→ **Instructions for the task**
Copy the records below exactly, from the line containing "You are a computer-use agent. This" through the last line, and leave out every picture.

→ **Data provided**
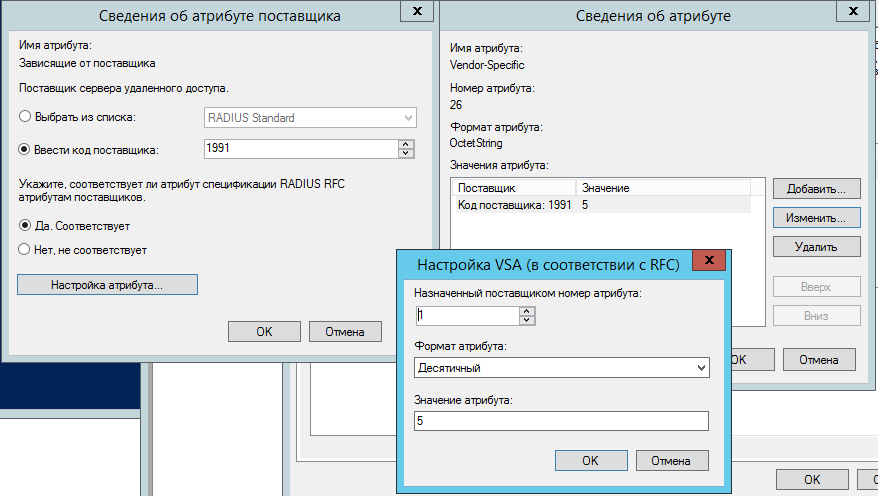The width and height of the screenshot is (878, 496).
Task: Confirm VSA settings with OK button
Action: 589,460
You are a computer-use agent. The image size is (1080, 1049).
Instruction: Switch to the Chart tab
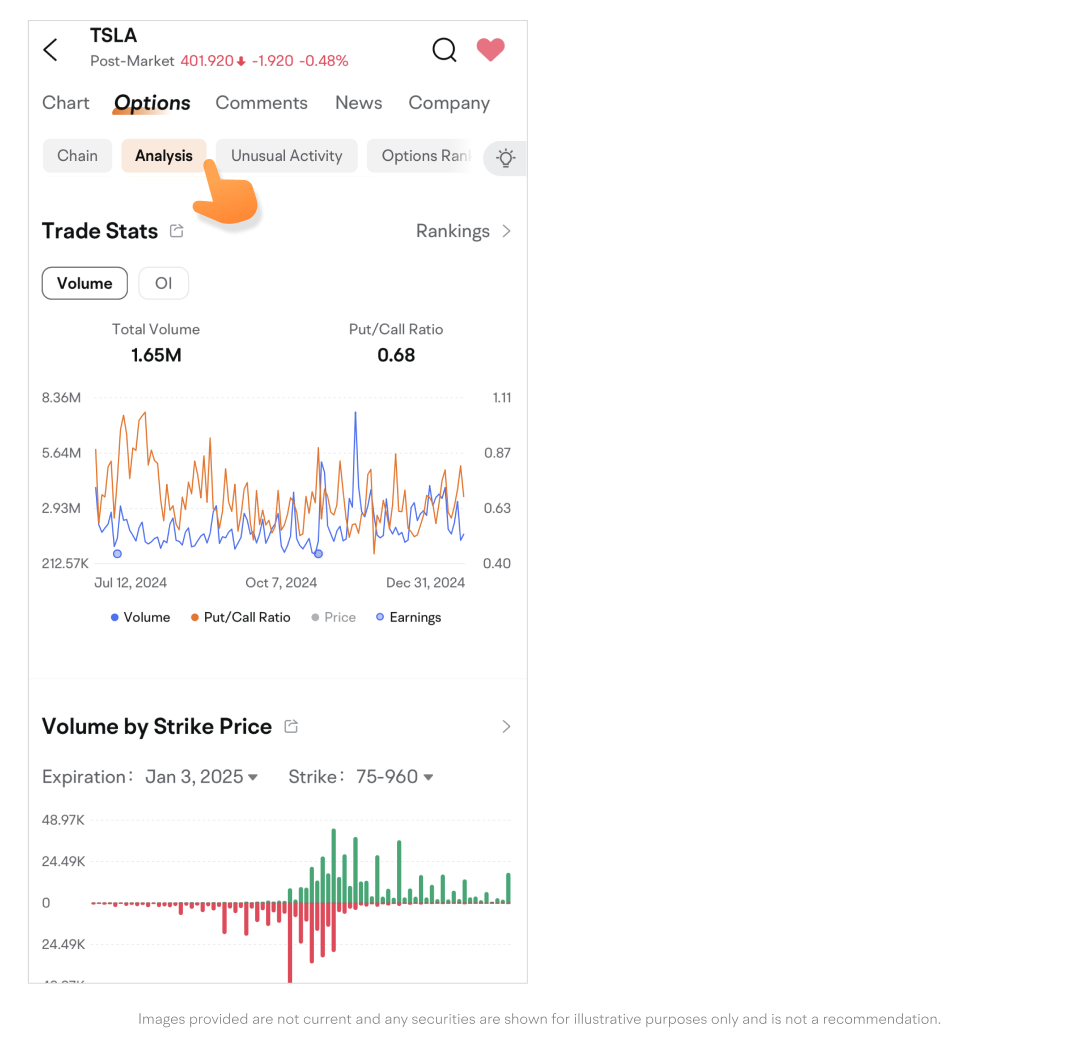pyautogui.click(x=66, y=103)
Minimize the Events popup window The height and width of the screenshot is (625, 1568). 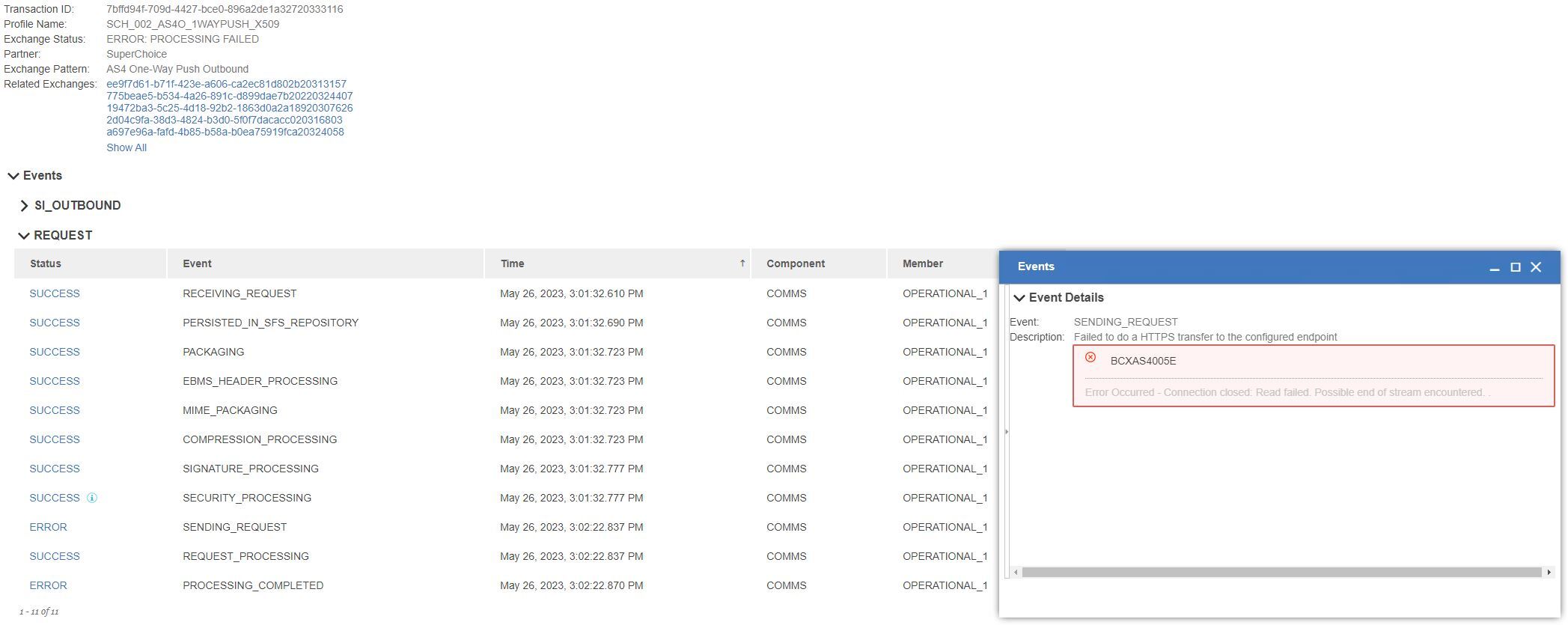coord(1495,267)
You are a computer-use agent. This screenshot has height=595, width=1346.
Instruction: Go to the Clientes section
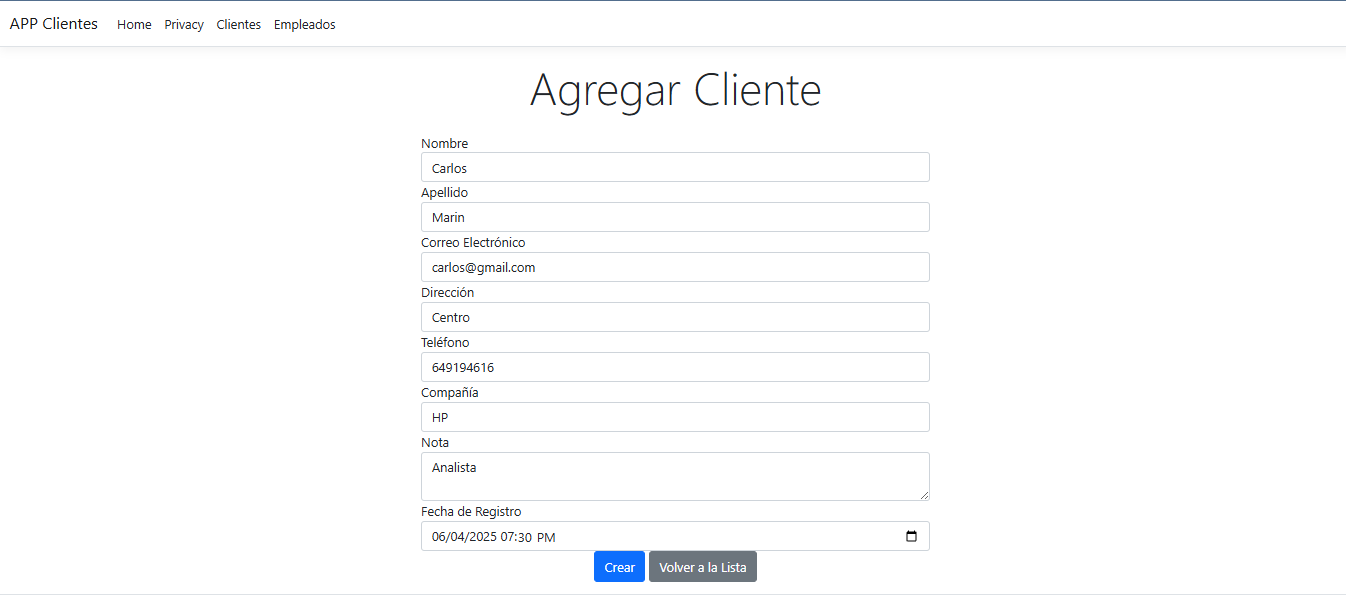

→ **Task solution**
You are a computer-use agent. This screenshot has height=595, width=1346.
Instruction: Go to the Clientes section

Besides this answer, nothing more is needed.